[Data records]
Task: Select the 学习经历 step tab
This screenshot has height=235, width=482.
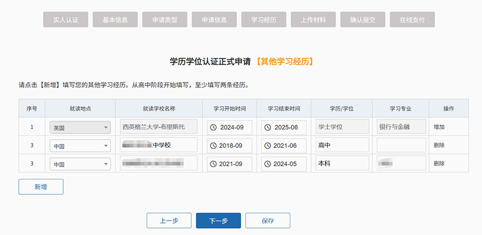Action: pyautogui.click(x=263, y=20)
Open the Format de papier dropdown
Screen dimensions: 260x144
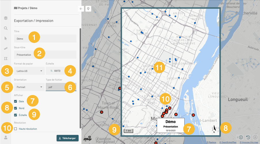click(29, 71)
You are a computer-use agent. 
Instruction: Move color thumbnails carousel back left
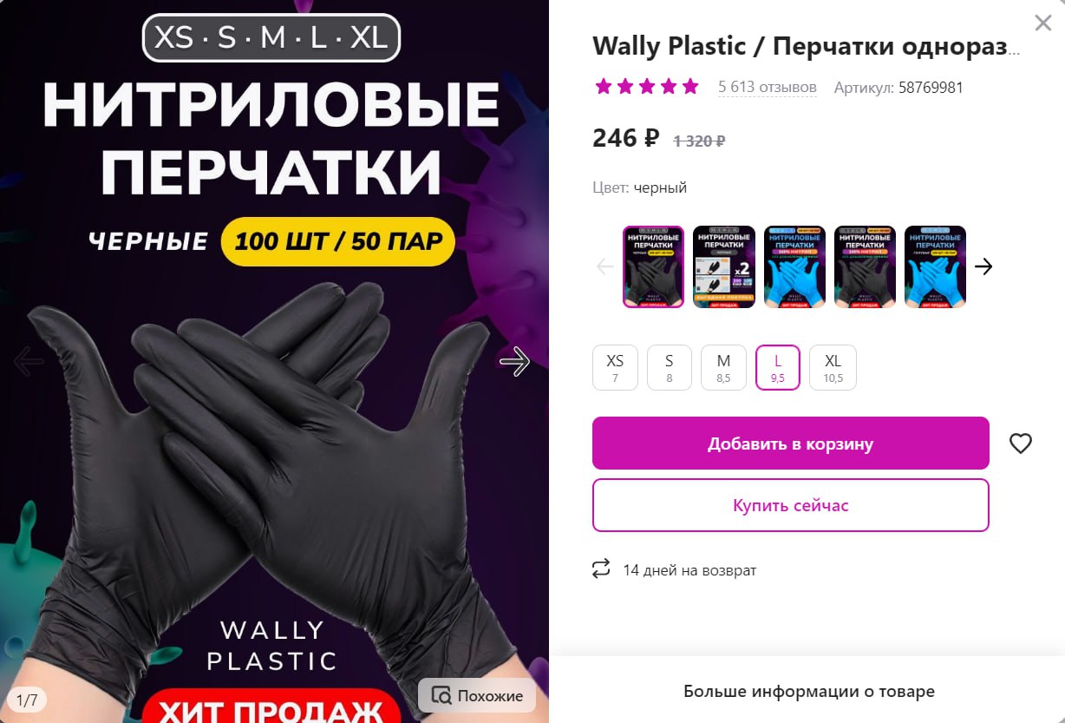click(605, 266)
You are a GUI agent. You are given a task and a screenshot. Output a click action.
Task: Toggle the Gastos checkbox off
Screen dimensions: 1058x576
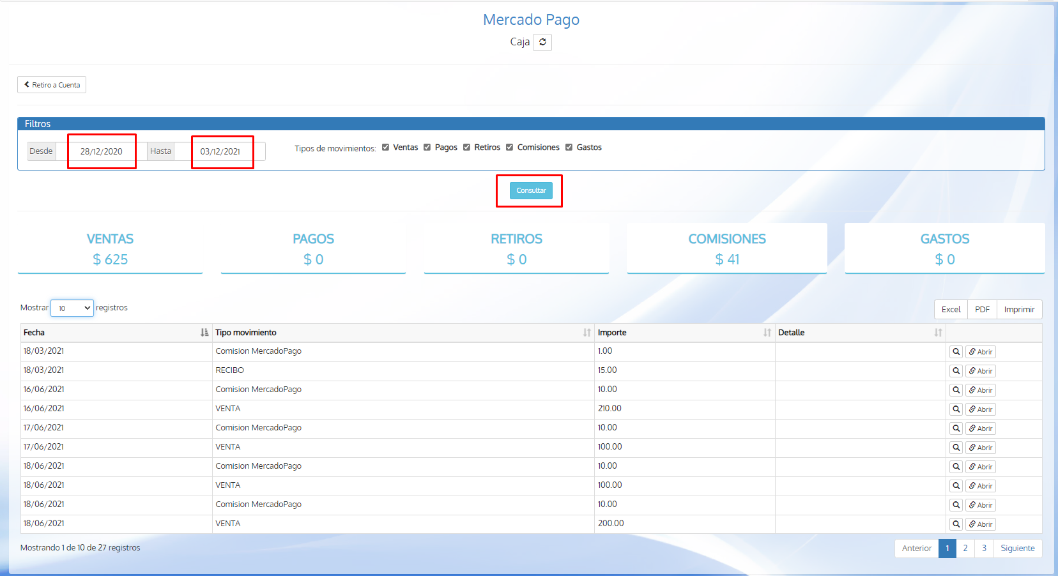(x=569, y=147)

◆ Exercise directions
Lay out the lines above as a JSON list of strings, one string per line, omitting blank lines and leaving out the pictures.

◆ Answer to this exercise
[
  "Task: Select the 学习经历 step tab",
  "This screenshot has height=235, width=482.",
  "Action: pyautogui.click(x=263, y=20)",
  "Open the Format de papier dropdown",
  "Screen dimensions: 260x144",
  "click(29, 71)",
  "You are a computer-use agent. ",
  "Instruction: Move color thumbnails carousel back left",
  "click(605, 266)",
  "You are a GUI agent. You are given a task and a screenshot. Output a click action.",
  "Task: Toggle the Gastos checkbox off",
  "Screen dimensions: 1058x576",
  "(x=569, y=147)"
]